My post last week on the likely non-Jewishness of George Zimmerman, Trayvon Martin’s likely killer, clearly struck a chord. A profile that ran over the weekend confirmed that he isn’t: no matter the surname, and whether or not (as many news reports had it) he is Latino, the Zimmermans are faithful, zealous Catholics. The article also noted that Zimmerman’s ambiguously ethnic appearance as well as that surname lent themselves to precisely such speculation: “His father is white, neighbors say. His mother is Latina. And his family is eager to point out that some of his relatives are black,” the Washington Post reported. “There may be no box to check for George Zimmerman, no tidy way to categorize, define, and sort the 28-year-old man whose pull of a trigger on a darkened Florida street is forcing America to once again confront its fraught relationship with race and identity.”
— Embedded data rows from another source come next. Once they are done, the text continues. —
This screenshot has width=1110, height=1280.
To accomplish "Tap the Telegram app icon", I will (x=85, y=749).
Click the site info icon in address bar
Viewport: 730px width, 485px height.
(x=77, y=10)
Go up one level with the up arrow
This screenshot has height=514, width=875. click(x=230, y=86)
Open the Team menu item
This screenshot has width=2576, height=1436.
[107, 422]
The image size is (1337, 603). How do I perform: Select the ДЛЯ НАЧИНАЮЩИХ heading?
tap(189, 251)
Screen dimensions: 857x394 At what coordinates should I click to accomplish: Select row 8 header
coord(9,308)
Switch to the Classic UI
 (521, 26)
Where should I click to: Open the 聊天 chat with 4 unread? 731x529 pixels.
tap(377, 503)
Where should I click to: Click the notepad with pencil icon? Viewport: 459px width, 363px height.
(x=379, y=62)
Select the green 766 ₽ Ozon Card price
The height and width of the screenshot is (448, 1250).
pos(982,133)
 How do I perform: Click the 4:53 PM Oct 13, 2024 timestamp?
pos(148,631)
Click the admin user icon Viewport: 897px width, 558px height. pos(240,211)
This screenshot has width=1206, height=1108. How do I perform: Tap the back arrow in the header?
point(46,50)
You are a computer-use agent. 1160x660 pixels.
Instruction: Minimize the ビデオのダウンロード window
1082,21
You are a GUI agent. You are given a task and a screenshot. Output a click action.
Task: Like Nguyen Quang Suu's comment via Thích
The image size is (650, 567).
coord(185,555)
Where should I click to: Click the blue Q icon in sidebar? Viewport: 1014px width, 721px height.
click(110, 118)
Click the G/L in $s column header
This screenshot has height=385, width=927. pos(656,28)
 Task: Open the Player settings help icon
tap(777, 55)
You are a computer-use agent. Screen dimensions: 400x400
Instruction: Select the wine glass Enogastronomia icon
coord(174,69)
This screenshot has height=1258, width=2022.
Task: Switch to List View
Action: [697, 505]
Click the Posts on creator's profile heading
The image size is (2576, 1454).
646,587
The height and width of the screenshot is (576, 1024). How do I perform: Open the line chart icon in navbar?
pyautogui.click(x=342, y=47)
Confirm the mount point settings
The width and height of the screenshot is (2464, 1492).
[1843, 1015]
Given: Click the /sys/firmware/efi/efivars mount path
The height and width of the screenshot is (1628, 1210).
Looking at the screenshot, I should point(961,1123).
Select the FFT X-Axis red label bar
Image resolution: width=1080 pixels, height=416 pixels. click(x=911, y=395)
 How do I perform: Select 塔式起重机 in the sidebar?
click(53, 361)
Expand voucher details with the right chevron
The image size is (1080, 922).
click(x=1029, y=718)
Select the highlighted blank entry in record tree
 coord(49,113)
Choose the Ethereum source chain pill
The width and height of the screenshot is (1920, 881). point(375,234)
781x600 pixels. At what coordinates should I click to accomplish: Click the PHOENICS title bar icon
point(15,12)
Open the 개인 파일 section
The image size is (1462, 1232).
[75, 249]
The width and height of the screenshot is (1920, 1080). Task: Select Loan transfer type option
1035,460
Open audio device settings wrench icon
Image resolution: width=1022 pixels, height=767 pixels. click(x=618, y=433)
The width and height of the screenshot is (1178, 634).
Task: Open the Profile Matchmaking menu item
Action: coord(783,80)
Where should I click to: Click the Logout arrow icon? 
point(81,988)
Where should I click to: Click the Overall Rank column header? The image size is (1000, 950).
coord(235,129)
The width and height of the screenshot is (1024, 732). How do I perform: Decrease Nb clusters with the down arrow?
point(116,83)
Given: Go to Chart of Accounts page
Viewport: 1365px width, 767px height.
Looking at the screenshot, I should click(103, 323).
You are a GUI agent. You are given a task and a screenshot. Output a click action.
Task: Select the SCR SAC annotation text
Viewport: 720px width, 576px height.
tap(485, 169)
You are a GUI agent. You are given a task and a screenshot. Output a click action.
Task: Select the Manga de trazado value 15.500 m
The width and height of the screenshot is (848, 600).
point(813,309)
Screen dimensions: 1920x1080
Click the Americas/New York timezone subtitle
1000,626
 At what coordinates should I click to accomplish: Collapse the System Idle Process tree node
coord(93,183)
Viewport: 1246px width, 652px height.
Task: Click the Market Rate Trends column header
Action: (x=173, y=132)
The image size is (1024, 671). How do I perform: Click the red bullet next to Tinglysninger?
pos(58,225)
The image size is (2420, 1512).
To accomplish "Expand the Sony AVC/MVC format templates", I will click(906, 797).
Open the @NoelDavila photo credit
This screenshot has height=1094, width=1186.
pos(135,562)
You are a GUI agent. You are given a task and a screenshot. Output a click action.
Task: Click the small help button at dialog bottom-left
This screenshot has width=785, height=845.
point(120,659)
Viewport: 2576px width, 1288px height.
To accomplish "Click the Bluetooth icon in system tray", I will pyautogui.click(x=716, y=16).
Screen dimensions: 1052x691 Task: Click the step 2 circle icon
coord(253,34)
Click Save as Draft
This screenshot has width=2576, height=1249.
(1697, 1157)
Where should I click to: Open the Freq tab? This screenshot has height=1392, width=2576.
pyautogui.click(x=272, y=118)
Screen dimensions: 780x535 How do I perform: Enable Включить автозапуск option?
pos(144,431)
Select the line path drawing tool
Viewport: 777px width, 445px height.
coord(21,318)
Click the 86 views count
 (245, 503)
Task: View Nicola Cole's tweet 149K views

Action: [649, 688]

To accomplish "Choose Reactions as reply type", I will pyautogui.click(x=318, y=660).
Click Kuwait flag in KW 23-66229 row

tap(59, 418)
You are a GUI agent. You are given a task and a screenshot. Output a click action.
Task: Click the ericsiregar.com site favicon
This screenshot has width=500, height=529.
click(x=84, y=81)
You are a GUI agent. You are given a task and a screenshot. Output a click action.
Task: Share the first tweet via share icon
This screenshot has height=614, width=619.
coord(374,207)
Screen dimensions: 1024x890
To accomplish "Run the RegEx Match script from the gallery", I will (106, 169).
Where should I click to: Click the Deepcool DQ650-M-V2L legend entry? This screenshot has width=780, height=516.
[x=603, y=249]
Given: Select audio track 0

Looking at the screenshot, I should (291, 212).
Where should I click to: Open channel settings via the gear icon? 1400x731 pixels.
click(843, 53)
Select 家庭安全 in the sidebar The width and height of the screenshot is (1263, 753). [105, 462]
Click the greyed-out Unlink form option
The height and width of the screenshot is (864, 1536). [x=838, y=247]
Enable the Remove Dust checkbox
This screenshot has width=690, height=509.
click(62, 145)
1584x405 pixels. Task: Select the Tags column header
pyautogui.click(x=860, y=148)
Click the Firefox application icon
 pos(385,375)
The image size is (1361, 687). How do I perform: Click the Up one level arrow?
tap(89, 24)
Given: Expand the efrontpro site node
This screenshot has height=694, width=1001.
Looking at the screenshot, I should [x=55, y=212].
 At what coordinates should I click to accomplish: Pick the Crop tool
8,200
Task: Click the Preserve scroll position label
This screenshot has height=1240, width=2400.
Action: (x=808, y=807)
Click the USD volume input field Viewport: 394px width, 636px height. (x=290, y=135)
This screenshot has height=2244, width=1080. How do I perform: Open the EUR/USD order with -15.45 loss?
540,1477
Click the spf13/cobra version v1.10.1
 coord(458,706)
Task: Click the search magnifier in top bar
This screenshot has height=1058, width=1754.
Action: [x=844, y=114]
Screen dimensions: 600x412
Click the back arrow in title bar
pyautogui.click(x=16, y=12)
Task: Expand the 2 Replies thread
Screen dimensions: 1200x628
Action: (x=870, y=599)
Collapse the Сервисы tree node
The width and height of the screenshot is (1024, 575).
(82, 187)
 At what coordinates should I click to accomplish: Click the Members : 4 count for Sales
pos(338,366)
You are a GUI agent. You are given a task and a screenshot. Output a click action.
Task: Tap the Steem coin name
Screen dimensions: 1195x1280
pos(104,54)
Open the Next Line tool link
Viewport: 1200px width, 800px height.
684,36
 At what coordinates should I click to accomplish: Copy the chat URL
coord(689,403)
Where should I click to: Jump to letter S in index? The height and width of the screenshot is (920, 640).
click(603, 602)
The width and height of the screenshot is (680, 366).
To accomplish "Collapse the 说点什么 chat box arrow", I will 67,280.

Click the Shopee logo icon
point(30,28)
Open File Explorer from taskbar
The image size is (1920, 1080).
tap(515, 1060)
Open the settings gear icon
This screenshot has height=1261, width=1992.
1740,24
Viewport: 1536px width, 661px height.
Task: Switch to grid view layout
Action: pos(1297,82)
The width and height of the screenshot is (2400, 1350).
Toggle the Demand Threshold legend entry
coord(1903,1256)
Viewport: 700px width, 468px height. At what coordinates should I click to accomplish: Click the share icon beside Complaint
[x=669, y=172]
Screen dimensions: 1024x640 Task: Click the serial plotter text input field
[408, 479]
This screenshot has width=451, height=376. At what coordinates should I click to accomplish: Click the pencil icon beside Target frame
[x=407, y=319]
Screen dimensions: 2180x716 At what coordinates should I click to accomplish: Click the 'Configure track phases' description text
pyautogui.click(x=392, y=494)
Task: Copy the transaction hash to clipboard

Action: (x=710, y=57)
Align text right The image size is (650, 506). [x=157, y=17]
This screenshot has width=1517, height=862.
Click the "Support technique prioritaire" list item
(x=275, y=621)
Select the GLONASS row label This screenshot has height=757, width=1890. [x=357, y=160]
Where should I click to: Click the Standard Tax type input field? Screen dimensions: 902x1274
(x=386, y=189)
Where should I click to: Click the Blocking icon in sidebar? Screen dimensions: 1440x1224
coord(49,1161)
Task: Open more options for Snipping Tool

I think the smartest comment on my post came from “Marc” (and, no, it wasn’t me). “Wow—I think this whole conversation says a lot about us,” he said. “Of course, the knee-jerk reaction to his name by us Jews is understandable. You never want to see ‘one of the tribe’ do something so egregious.” Or as a friend of mine put it to me when I first published the article, “This”—that is, this need to know (and deny) that Zimmerman is one of us—”is how we know we’re still a minority.”
Of course, there are more dangerous ways to be a minority. You could, for example, be a black kid wearing a hoodie.